Data extracted from a collection
○ ○ ○ ○ ○ ○ ○

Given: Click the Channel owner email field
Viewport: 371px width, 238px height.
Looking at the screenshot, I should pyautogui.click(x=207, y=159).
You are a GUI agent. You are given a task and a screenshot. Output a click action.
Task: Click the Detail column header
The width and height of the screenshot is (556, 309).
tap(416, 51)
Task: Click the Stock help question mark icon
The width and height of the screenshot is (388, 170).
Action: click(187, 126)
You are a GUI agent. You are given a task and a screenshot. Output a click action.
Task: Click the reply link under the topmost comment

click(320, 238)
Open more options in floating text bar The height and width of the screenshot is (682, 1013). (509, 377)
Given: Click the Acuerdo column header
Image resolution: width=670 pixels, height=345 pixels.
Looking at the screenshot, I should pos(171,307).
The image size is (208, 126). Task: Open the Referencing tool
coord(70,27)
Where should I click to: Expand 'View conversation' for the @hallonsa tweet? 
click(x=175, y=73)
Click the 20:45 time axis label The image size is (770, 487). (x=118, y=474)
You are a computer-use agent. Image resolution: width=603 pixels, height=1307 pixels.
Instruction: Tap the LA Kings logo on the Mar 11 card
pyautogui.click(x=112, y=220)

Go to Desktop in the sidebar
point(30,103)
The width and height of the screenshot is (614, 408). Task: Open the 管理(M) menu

○ ○ ○ ○ ○ ○ ○

• **What to work on**
Your task is to write out every record exactly.

• **Your solution**
Given: Click the Channel owner email field
Viewport: 371px width, 238px height.
Looking at the screenshot, I should pyautogui.click(x=207, y=159).
You are a GUI agent. You are given a task and a screenshot. Output a click action.
Task: Click the Detail column header
The width and height of the screenshot is (556, 309).
tap(416, 51)
Task: Click the Stock help question mark icon
The width and height of the screenshot is (388, 170).
Action: click(187, 126)
You are a GUI agent. You are given a task and a screenshot. Output a click action.
Task: Click the reply link under the topmost comment

click(320, 238)
Open more options in floating text bar The height and width of the screenshot is (682, 1013). (509, 377)
Given: Click the Acuerdo column header
Image resolution: width=670 pixels, height=345 pixels.
Looking at the screenshot, I should pos(171,307).
The image size is (208, 126). Task: Open the Referencing tool
coord(70,27)
Where should I click to: Expand 'View conversation' for the @hallonsa tweet? 
click(x=175, y=73)
Click the 20:45 time axis label The image size is (770, 487). (x=118, y=474)
You are a computer-use agent. Image resolution: width=603 pixels, height=1307 pixels.
Instruction: Tap the LA Kings logo on the Mar 11 card
pyautogui.click(x=112, y=220)

Go to Desktop in the sidebar
point(30,103)
The width and height of the screenshot is (614, 408). Task: Open the 管理(M) menu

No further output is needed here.